Thursday, April 04, 2019

Inbound Marketing – Pros and Cons


Inbound marketing is a marketing methodology that is designed to draw visitors and potential customers in, rather than outwardly pushing a brand, product or service onto prospects in the hope of generating leads or customers. It’s about creating valuable experiences that have a positive impact on people and your business. The focus is on attracting prospects and customers to your website and blog through relevant and helpful content. Once they arrive, you engage with them using conversational tools like email and chat and by promising continued value.

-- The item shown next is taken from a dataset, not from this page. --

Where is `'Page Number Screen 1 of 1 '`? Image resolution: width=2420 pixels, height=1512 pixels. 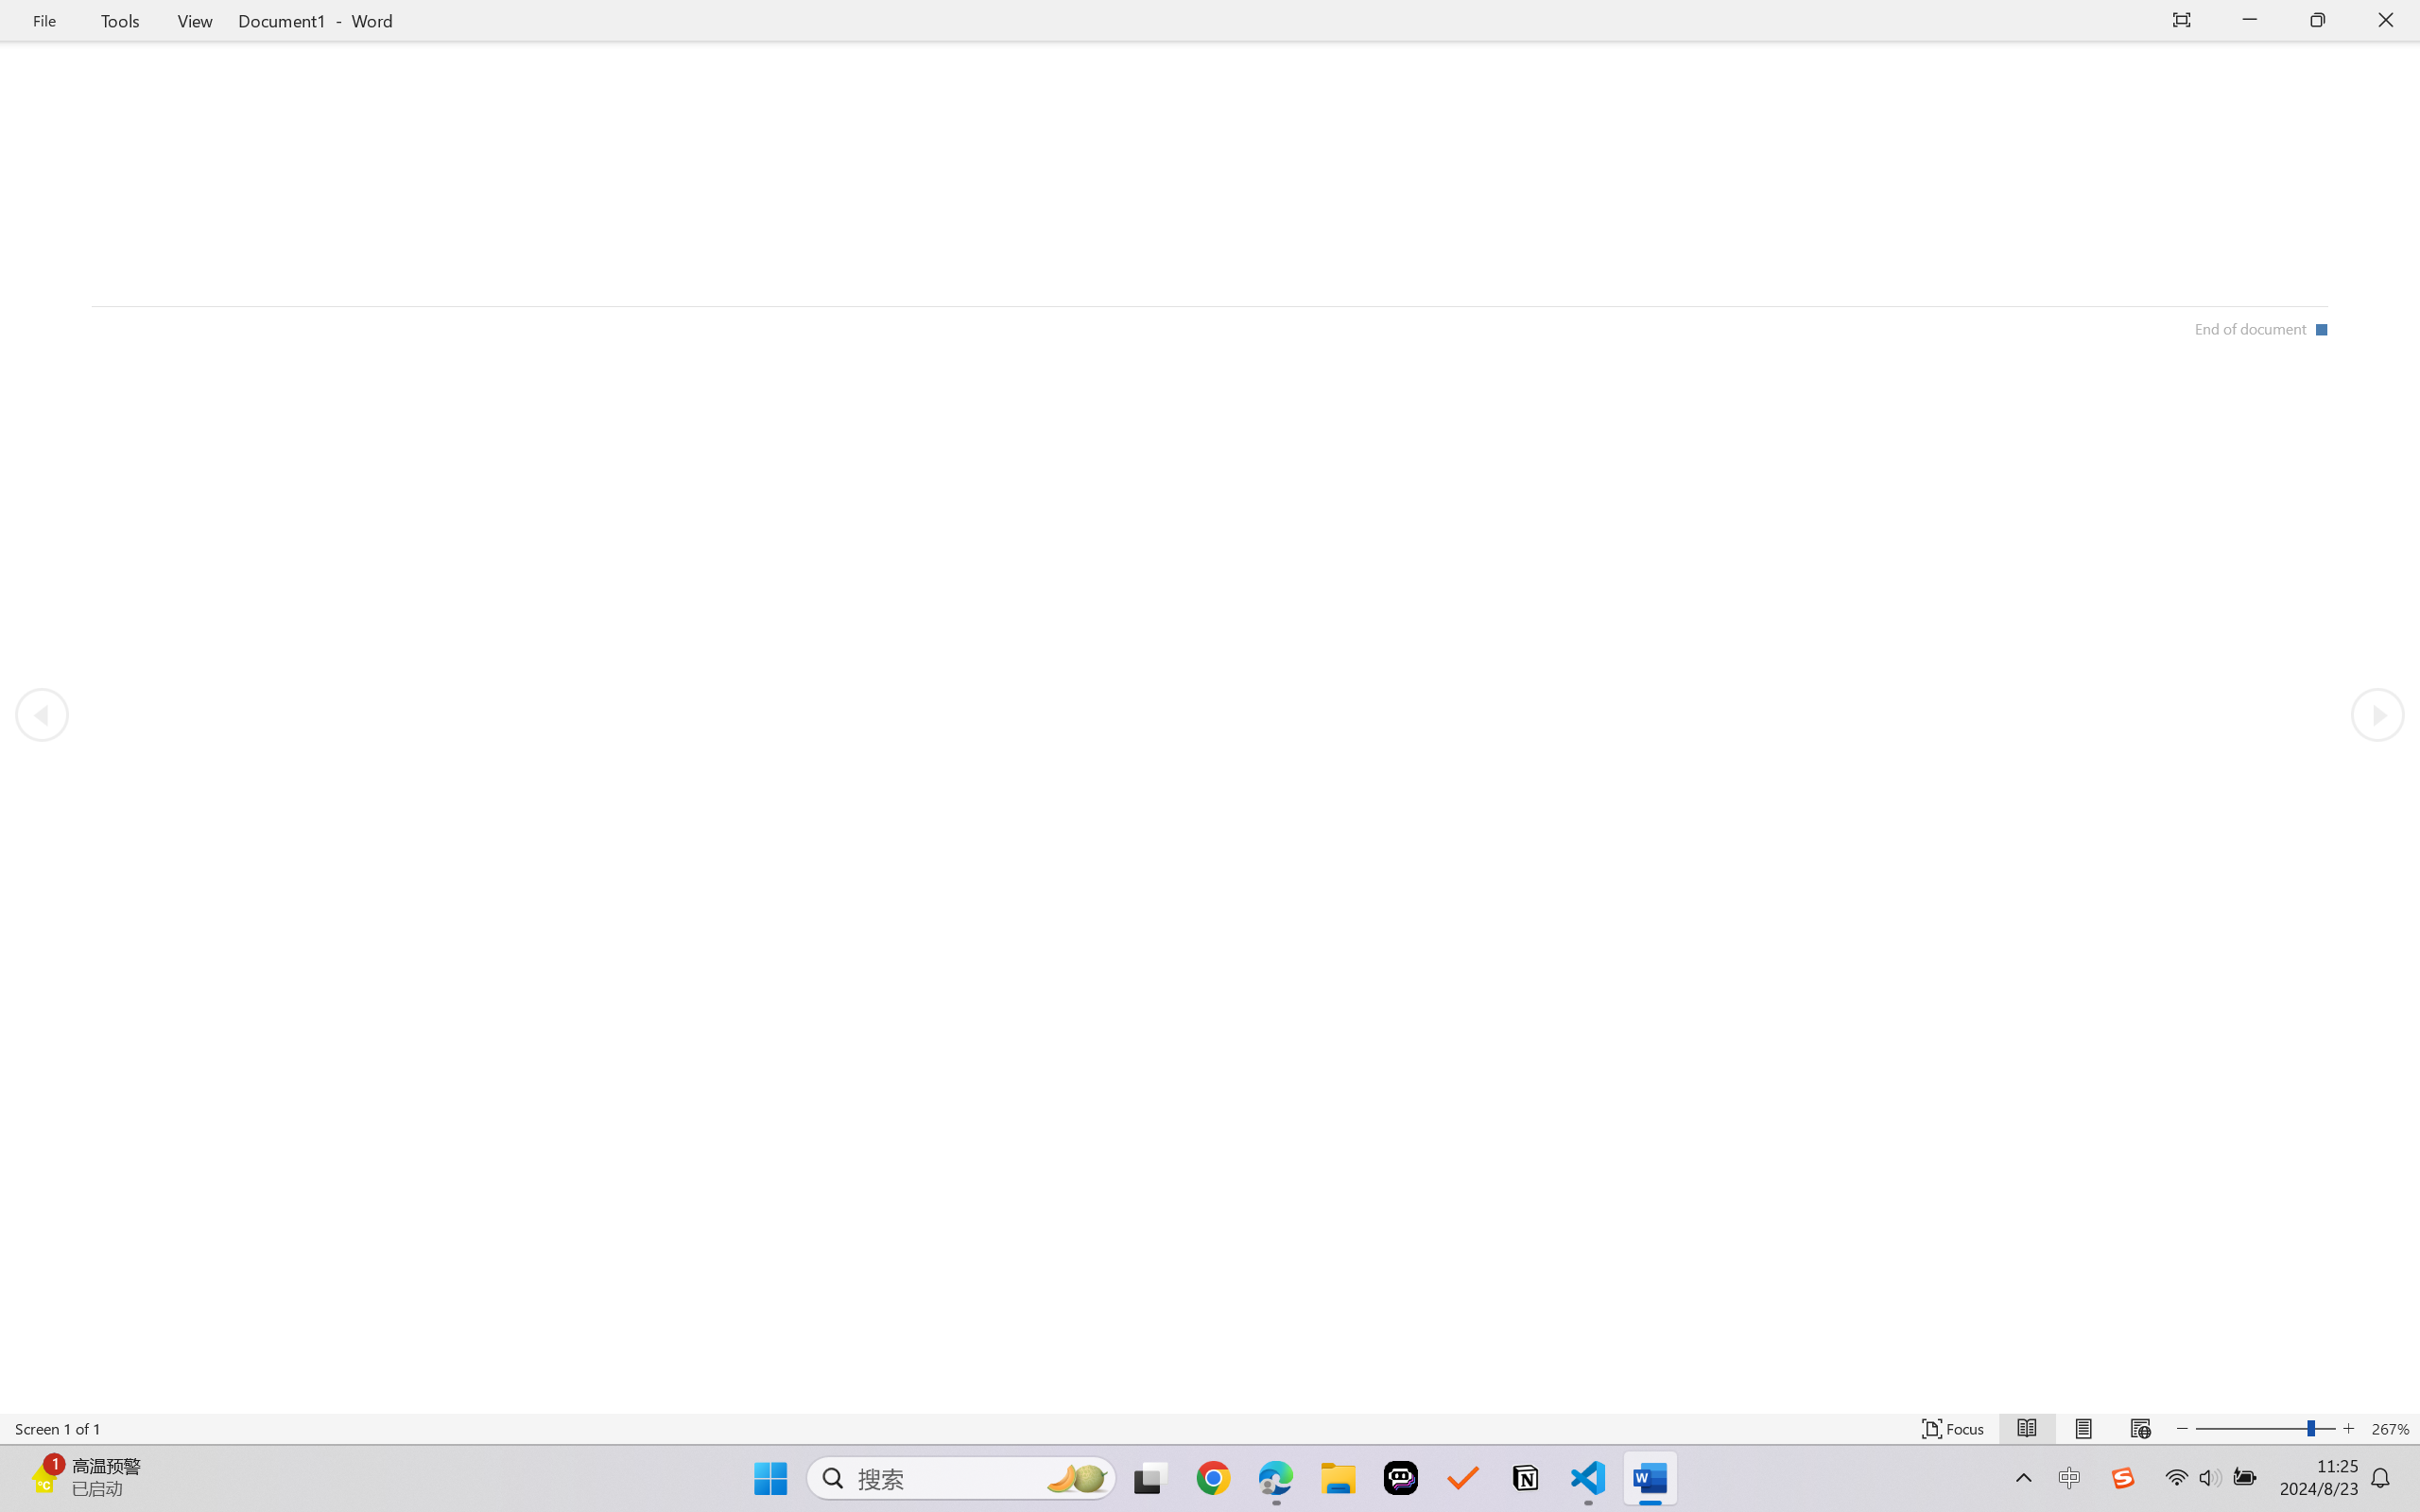 'Page Number Screen 1 of 1 ' is located at coordinates (57, 1428).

Compared with outbound marketing, inbound reverses the relationship between company and customer. In fact, while outbound marketing is going to push the product through various channels, inbound marketing creates awareness, attracts and helps new customers with channels like blogs, social media, etc.

Inbound marketing has some clear advantages -
  • Reach the right audience in the right place to generate quality traffic - By focusing your inbound marketing work on reaching the right audiences in the right places, you can attract your target customers to meet your digital marketing objectives. This is instead of spending money attracting traffic from people who are unlikely to ever convert.
  • Increase trust - Inbound marketing is all about giving potential customers the information they are looking for – even if they don’t know it – in a creative and engaging way. It’s not about pushing unwanted sales at every opportunity. By using inbound marketing to present your brand as a useful and reliable resource, the hope is they’ll come to you when the time to purchase does arise.
  •  Protect from over-reliance on one channel - By pursuing quality traffic from a variety of sources – organic search, social media referrals, referrals from other websites talking about your amazing work – you reduce the reliance on one channel alone, and therefore the associated risk.


But with these advantages there are also certain pitfalls that marketers need to be aware of
  • Successful inbound marketing requires a LOT of content, in a variety of forms. A lot more than one realizes when you start a content marketing initiative. This obviously creates a lot of pressure on content creators and technology that hosts and serves content.
  • Effective utilization of inbound marketing requires integration and utilization of automated marketing tools and reports. These are essential to find out who the visitors are, what content they accessed and their key interests. This information is required to guide these leads through the marketing funnel.
  • Leads identified may not be as qualified as marketers assume. A person accessing certain content may not be ready to buy an expensive product. The lead nurturing process needs to be carefully executed to convert high value leads into true customer. This cannot be circumvented by inbound marketing.
Inbound marketing is getting increasingly popular especially as marketing technologies continue to evolve and develop. The question if the return on additional effort is worth it or not is highly dependent on the company applying this methodology and their solution for executing this technique.